START Provided records

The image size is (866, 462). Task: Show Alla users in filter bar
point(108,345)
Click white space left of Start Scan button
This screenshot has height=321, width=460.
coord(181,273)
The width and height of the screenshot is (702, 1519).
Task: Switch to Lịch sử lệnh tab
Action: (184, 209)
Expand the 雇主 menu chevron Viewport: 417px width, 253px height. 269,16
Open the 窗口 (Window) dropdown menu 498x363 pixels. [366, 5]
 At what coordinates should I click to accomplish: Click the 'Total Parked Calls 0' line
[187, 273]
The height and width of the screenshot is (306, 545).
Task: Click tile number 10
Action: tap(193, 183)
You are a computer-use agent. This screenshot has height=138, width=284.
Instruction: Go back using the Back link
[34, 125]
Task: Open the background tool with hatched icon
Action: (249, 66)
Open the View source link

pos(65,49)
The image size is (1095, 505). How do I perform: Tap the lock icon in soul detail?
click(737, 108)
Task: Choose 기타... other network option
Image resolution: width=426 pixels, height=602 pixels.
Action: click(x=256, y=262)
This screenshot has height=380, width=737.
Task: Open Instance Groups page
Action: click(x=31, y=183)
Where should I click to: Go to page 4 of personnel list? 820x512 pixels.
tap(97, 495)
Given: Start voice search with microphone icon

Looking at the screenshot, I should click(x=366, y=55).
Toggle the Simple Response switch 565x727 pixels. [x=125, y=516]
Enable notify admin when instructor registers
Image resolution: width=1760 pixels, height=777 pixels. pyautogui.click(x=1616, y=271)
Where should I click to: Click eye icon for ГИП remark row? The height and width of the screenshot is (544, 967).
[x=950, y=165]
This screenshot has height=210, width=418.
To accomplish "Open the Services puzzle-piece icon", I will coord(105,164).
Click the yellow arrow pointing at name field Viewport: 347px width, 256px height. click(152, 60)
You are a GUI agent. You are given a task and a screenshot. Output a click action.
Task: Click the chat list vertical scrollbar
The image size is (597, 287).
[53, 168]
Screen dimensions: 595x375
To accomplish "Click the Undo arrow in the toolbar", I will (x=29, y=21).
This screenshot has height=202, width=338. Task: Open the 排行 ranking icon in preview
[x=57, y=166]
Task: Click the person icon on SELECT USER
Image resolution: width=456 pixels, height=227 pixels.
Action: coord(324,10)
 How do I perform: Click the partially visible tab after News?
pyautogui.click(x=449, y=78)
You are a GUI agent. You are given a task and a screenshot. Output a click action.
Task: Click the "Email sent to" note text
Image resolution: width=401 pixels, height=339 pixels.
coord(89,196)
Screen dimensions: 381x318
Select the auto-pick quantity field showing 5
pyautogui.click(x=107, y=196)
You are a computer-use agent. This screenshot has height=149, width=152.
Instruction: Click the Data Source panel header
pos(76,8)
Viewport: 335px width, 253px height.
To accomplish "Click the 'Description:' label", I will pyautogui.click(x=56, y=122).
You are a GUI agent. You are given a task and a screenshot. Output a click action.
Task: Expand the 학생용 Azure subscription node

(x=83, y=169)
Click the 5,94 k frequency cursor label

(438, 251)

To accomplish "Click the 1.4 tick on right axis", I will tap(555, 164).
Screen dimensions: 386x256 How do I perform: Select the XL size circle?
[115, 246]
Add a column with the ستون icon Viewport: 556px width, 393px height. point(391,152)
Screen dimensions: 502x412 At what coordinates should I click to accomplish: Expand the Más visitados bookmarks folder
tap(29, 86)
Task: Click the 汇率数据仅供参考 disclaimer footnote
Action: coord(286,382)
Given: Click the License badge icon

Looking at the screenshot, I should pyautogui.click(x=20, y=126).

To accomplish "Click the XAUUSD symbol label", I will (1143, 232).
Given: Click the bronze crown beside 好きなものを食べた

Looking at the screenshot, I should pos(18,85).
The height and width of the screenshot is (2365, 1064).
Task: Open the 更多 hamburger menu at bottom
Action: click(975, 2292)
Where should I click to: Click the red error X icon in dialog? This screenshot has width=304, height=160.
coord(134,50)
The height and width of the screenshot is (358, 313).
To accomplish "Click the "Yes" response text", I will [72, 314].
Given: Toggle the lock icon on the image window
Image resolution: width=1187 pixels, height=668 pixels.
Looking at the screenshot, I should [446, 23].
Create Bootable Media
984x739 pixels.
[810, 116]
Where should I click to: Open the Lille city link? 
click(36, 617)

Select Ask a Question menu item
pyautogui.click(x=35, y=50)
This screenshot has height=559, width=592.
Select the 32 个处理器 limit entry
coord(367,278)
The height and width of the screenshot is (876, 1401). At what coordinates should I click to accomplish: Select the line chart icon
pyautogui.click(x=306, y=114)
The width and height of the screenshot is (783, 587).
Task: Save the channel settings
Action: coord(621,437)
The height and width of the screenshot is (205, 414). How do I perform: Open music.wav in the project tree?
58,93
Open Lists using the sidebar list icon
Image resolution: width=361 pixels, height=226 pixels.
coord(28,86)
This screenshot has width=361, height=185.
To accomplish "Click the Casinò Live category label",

END Provided records

**Work order**. Copy out the records once more. Match them exactly.

**Result for this task**.
The image size is (866, 462). Task: Show Alla users in filter bar
point(108,345)
Click white space left of Start Scan button
This screenshot has height=321, width=460.
coord(181,273)
The width and height of the screenshot is (702, 1519).
Task: Switch to Lịch sử lệnh tab
Action: (184, 209)
Expand the 雇主 menu chevron Viewport: 417px width, 253px height. 269,16
Open the 窗口 (Window) dropdown menu 498x363 pixels. [366, 5]
 At what coordinates should I click to accomplish: Click the 'Total Parked Calls 0' line
[187, 273]
The height and width of the screenshot is (306, 545).
Task: Click tile number 10
Action: tap(193, 183)
You are a computer-use agent. This screenshot has height=138, width=284.
Instruction: Go back using the Back link
[34, 125]
Task: Open the background tool with hatched icon
Action: (249, 66)
Open the View source link

pos(65,49)
The image size is (1095, 505). How do I perform: Tap the lock icon in soul detail?
click(737, 108)
Task: Choose 기타... other network option
Image resolution: width=426 pixels, height=602 pixels.
Action: click(x=256, y=262)
This screenshot has height=380, width=737.
Task: Open Instance Groups page
Action: click(x=31, y=183)
Where should I click to: Go to page 4 of personnel list? 820x512 pixels.
tap(97, 495)
Given: Start voice search with microphone icon

Looking at the screenshot, I should click(x=366, y=55).
Toggle the Simple Response switch 565x727 pixels. [x=125, y=516]
Enable notify admin when instructor registers
Image resolution: width=1760 pixels, height=777 pixels. pyautogui.click(x=1616, y=271)
Where should I click to: Click eye icon for ГИП remark row? The height and width of the screenshot is (544, 967).
[x=950, y=165]
This screenshot has height=210, width=418.
To accomplish "Open the Services puzzle-piece icon", I will coord(105,164).
Click the yellow arrow pointing at name field Viewport: 347px width, 256px height. click(152, 60)
You are a GUI agent. You are given a task and a screenshot. Output a click action.
Task: Click the chat list vertical scrollbar
The image size is (597, 287).
[53, 168]
Screen dimensions: 595x375
To accomplish "Click the Undo arrow in the toolbar", I will (x=29, y=21).
This screenshot has height=202, width=338. Task: Open the 排行 ranking icon in preview
[x=57, y=166]
Task: Click the person icon on SELECT USER
Image resolution: width=456 pixels, height=227 pixels.
Action: coord(324,10)
 How do I perform: Click the partially visible tab after News?
pyautogui.click(x=449, y=78)
You are a GUI agent. You are given a task and a screenshot. Output a click action.
Task: Click the "Email sent to" note text
Image resolution: width=401 pixels, height=339 pixels.
coord(89,196)
Screen dimensions: 381x318
Select the auto-pick quantity field showing 5
pyautogui.click(x=107, y=196)
You are a computer-use agent. This screenshot has height=149, width=152.
Instruction: Click the Data Source panel header
pos(76,8)
Viewport: 335px width, 253px height.
To accomplish "Click the 'Description:' label", I will pyautogui.click(x=56, y=122).
You are a GUI agent. You are given a task and a screenshot. Output a click action.
Task: Expand the 학생용 Azure subscription node

(x=83, y=169)
Click the 5,94 k frequency cursor label

(438, 251)

To accomplish "Click the 1.4 tick on right axis", I will tap(555, 164).
Screen dimensions: 386x256 How do I perform: Select the XL size circle?
[115, 246]
Add a column with the ستون icon Viewport: 556px width, 393px height. point(391,152)
Screen dimensions: 502x412 At what coordinates should I click to accomplish: Expand the Más visitados bookmarks folder
tap(29, 86)
Task: Click the 汇率数据仅供参考 disclaimer footnote
Action: coord(286,382)
Given: Click the License badge icon

Looking at the screenshot, I should pyautogui.click(x=20, y=126).

To accomplish "Click the XAUUSD symbol label", I will (1143, 232).
Given: Click the bronze crown beside 好きなものを食べた

Looking at the screenshot, I should pos(18,85).
The height and width of the screenshot is (2365, 1064).
Task: Open the 更多 hamburger menu at bottom
Action: click(975, 2292)
Where should I click to: Click the red error X icon in dialog? This screenshot has width=304, height=160.
coord(134,50)
The height and width of the screenshot is (358, 313).
To accomplish "Click the "Yes" response text", I will [72, 314].
Given: Toggle the lock icon on the image window
Image resolution: width=1187 pixels, height=668 pixels.
Looking at the screenshot, I should [446, 23].
Create Bootable Media
984x739 pixels.
[810, 116]
Where should I click to: Open the Lille city link? 
click(36, 617)

Select Ask a Question menu item
pyautogui.click(x=35, y=50)
This screenshot has height=559, width=592.
Select the 32 个处理器 limit entry
coord(367,278)
The height and width of the screenshot is (876, 1401). At what coordinates should I click to accomplish: Select the line chart icon
pyautogui.click(x=306, y=114)
The width and height of the screenshot is (783, 587).
Task: Save the channel settings
Action: coord(621,437)
The height and width of the screenshot is (205, 414). How do I perform: Open music.wav in the project tree?
58,93
Open Lists using the sidebar list icon
Image resolution: width=361 pixels, height=226 pixels.
coord(28,86)
This screenshot has width=361, height=185.
To accomplish "Click the Casinò Live category label",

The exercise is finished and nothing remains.